**Data listing**
____

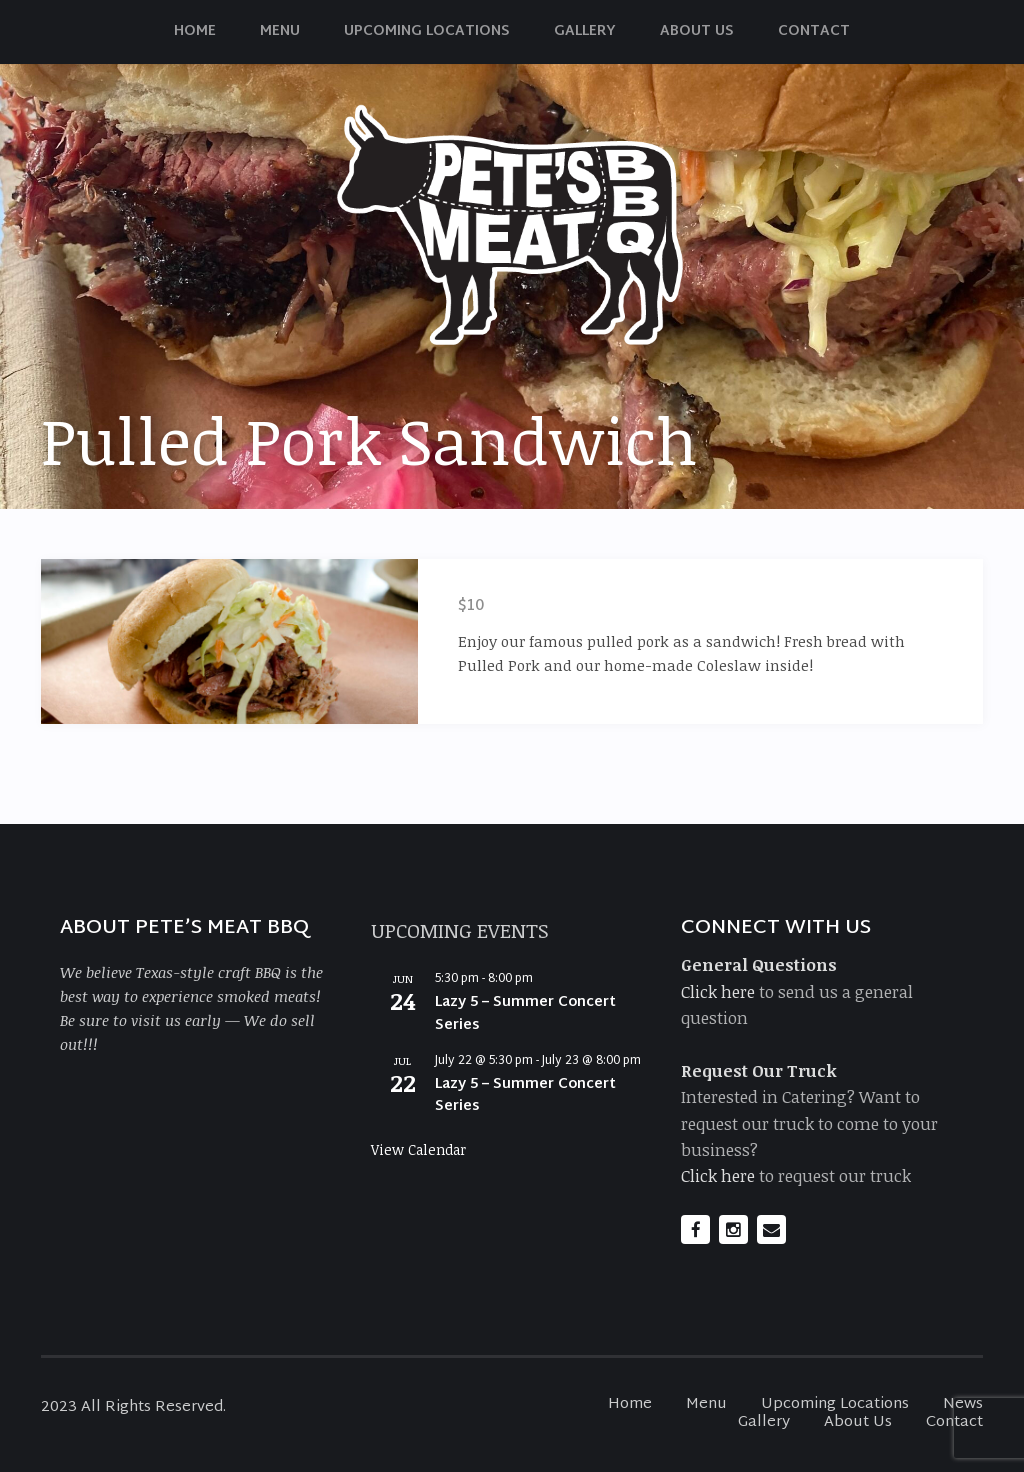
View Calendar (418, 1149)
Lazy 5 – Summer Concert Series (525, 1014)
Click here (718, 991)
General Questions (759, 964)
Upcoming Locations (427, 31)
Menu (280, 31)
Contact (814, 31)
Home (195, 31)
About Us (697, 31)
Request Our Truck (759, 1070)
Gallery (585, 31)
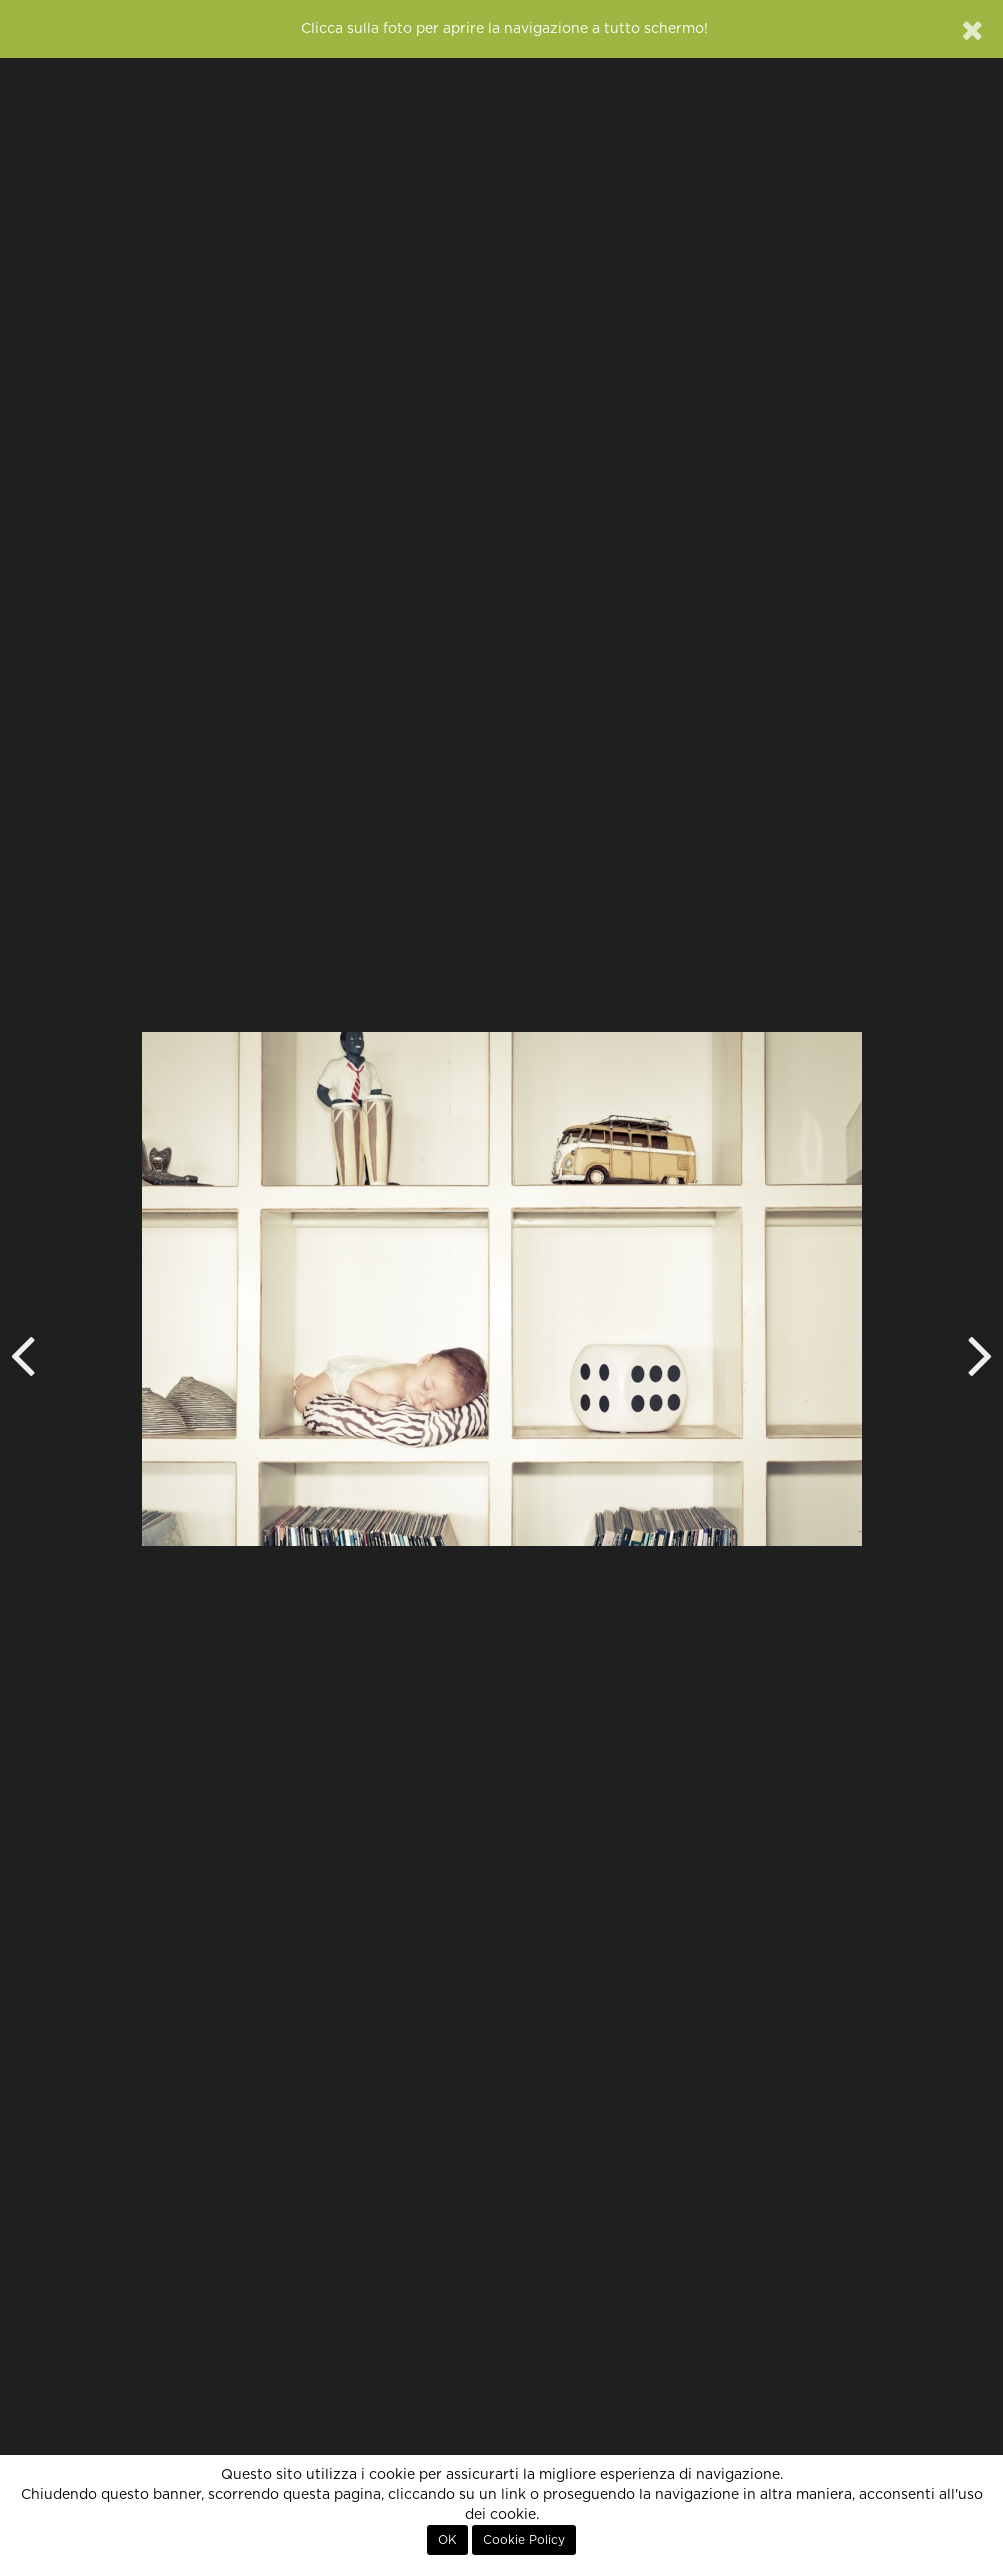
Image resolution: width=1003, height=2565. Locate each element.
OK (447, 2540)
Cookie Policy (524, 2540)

____

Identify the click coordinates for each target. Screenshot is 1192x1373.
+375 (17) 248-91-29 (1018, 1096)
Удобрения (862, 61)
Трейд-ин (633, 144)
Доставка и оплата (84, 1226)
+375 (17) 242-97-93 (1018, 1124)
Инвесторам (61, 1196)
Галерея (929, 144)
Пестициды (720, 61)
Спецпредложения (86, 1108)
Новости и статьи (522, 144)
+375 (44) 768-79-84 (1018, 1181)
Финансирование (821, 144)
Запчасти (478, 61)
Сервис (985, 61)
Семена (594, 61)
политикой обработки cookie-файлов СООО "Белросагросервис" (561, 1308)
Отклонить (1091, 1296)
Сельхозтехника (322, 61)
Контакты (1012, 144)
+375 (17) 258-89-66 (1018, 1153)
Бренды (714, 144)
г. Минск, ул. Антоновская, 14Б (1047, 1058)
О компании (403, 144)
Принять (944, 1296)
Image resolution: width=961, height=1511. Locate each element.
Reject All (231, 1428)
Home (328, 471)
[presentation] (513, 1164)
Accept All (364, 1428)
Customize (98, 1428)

____

Collect every line in the data above that contains the string "Locate", and copy each one out. Treat case as significant.

Image resolution: width=1003, height=2565. Locate each element.
Image resolution: width=961, height=1511. Locate each element.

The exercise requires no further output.